On a point of order, Madam Deputy Speaker. On Monday, in answer to my supplementary question during Home Office questions, I believe—I have obtained guidance on the law from a senior lawyer—that the Minister for Crime and Policing most inadvertently misled the House, and I humbly invite him to take this early opportunity to correct the record. The Minister stated that the process for the rescheduling of compounds is that approval is given for a medicine by the Medicines and Healthcare products Regulatory Agency, and advice is then taken from the Advisory Council on the Misuse of Drugs about the rescheduling, as happened with Epidyolex. Nothing in the legislation requires MHRA authorisation for a compound drug to be moved to schedule 2 to 5 under the Misuse of Drugs Regulations 2001.

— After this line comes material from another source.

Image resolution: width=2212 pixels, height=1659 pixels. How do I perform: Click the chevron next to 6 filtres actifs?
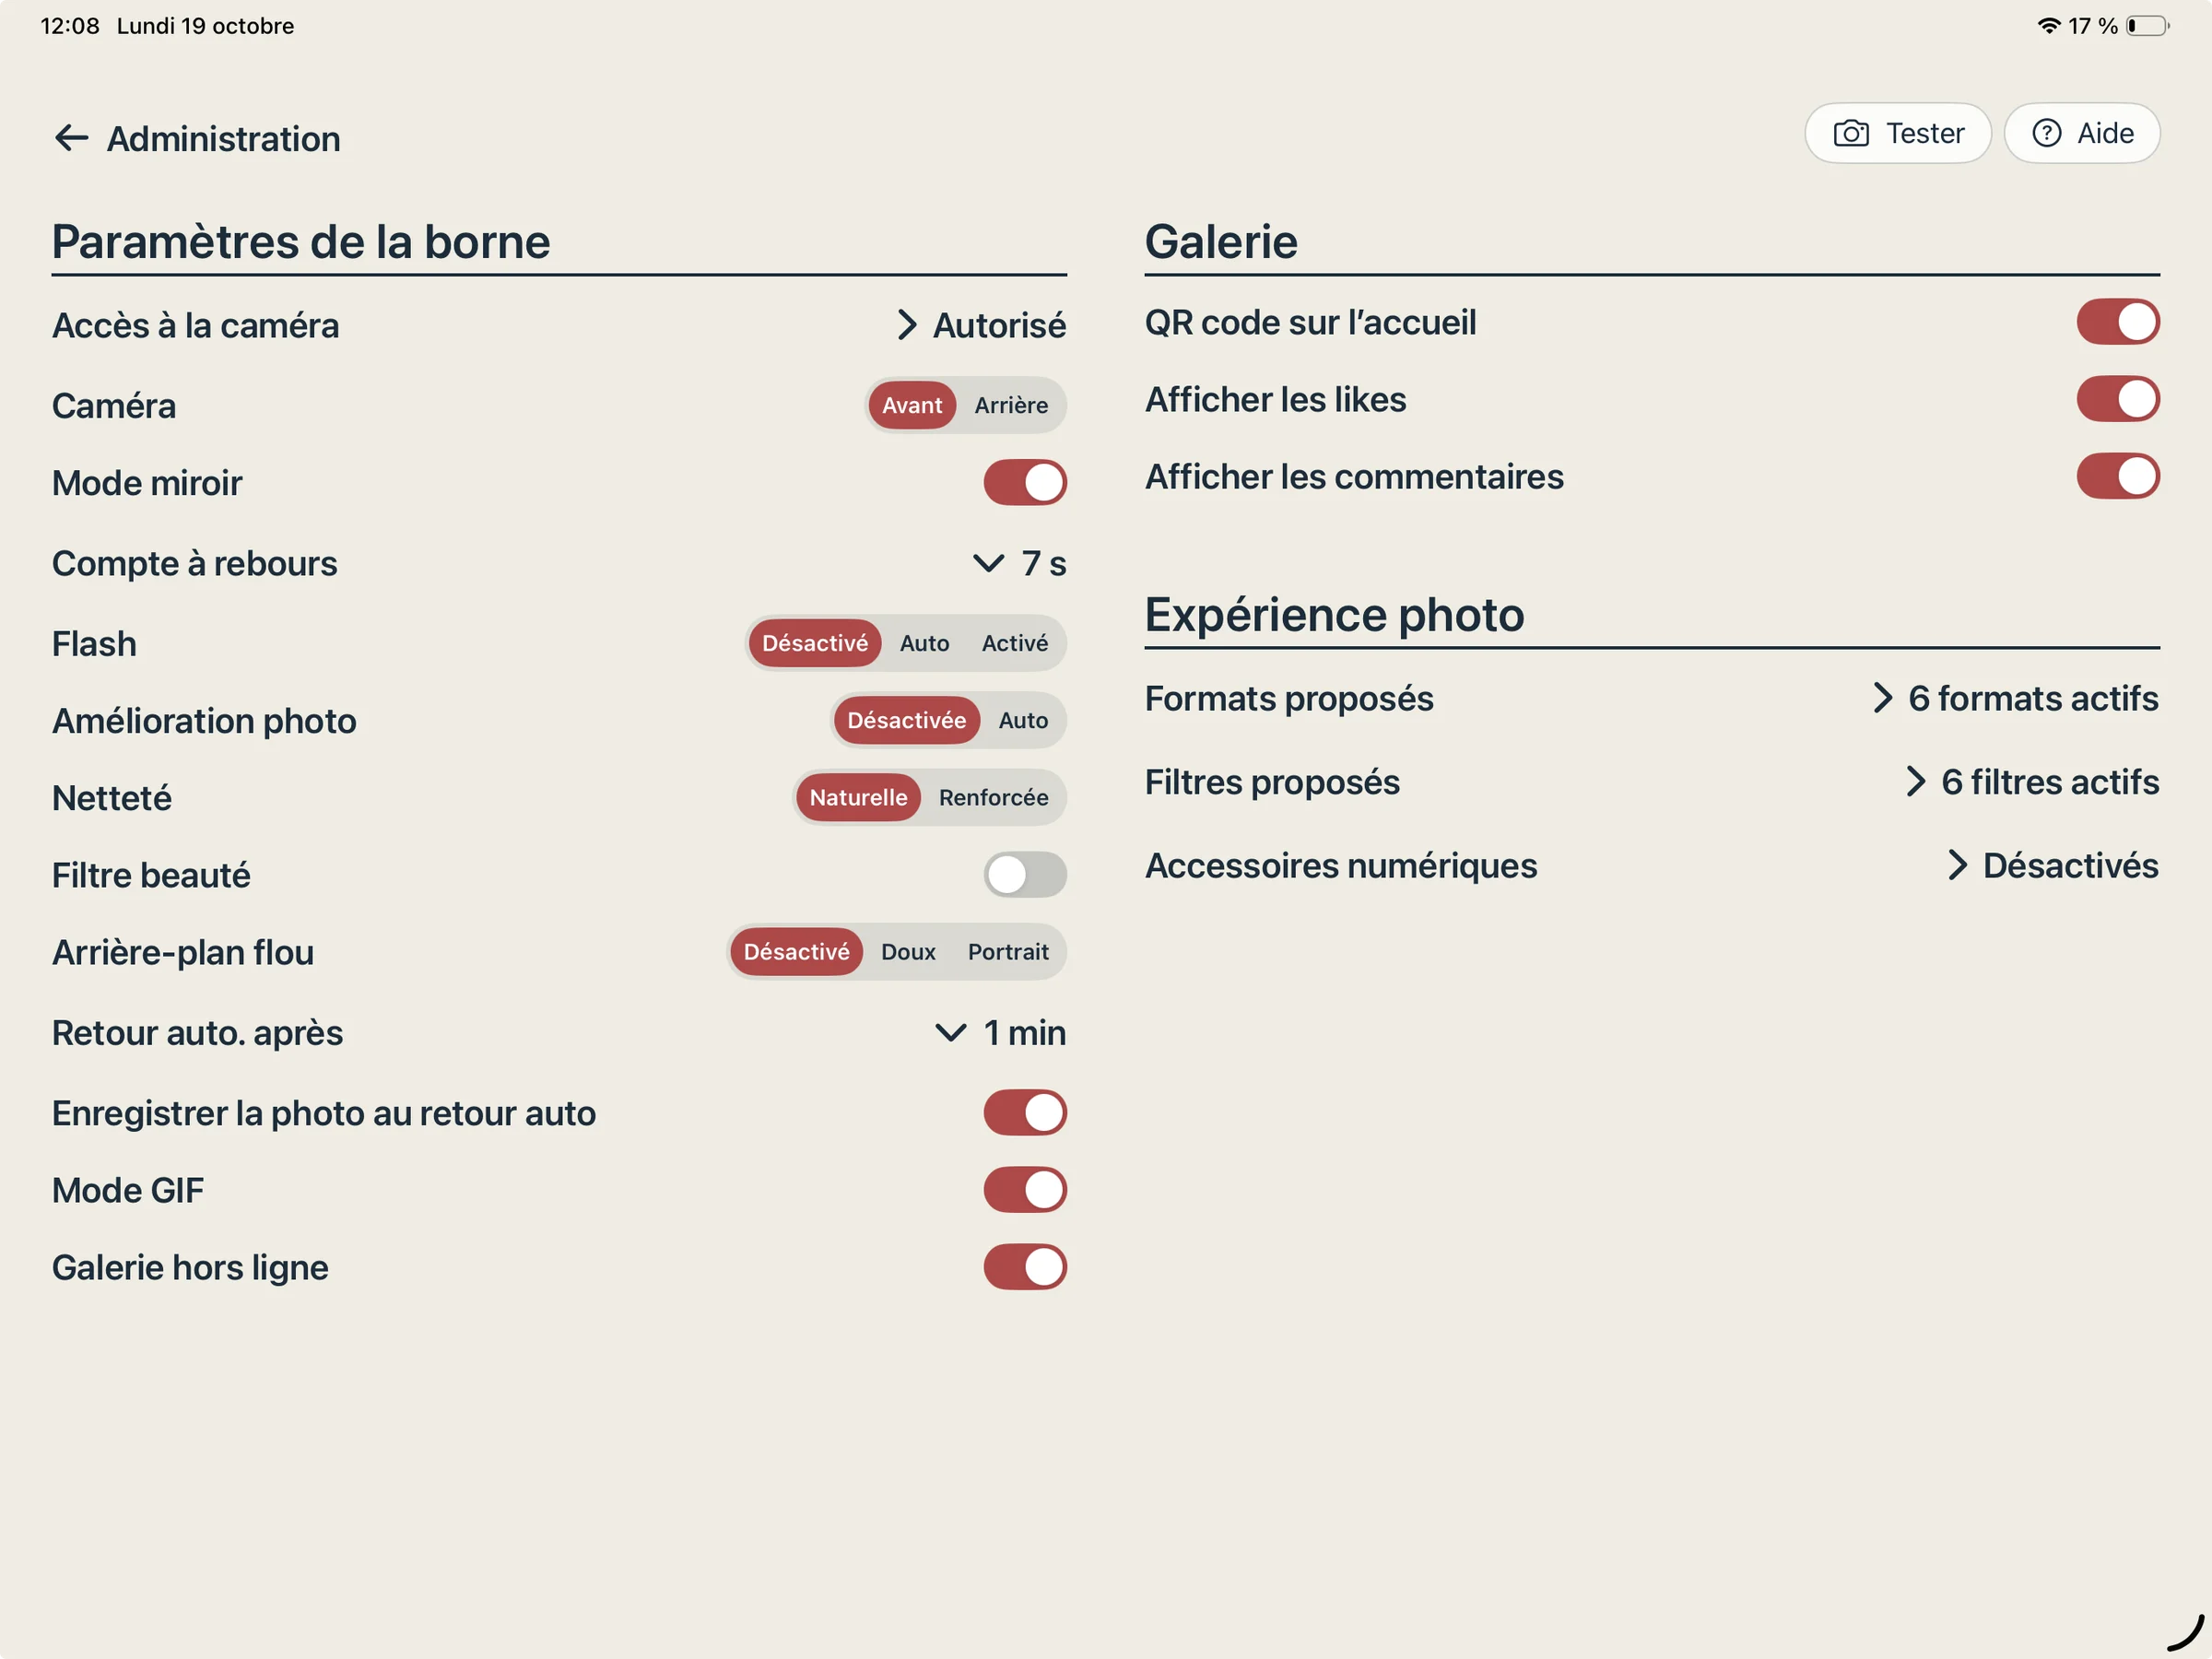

The effect of the Minister’s statement means that in practice, compounds will largely not be researched to become medicines. That would require market authorisation as, under the apparent new policy, which has so far never been presented to the House, compounds can never escape the rigours and expense of schedule 1. For British scientists that is a particular barrier to the exciting science around the psychedelic class of drugs that is now more easily developed and researched in North America than it is in the UK, where the science began. For those British scientists denied the opportunity to do that research, due to the costs imposed by the scheduling, it is a constant frustration that there is no recent scientific basis to support the scheduling in the first place.
The Minister’s statement was contradictory not only in logic, but also given recent precedent because—ironically, on the basis of the example given by the Minister—market authorisation for Epidyolex was granted two years after cannabis-based medicines and medicinal products as a whole were placed in schedule 2, precisely to facilitate the prescription of non-MHRA approved special medicines.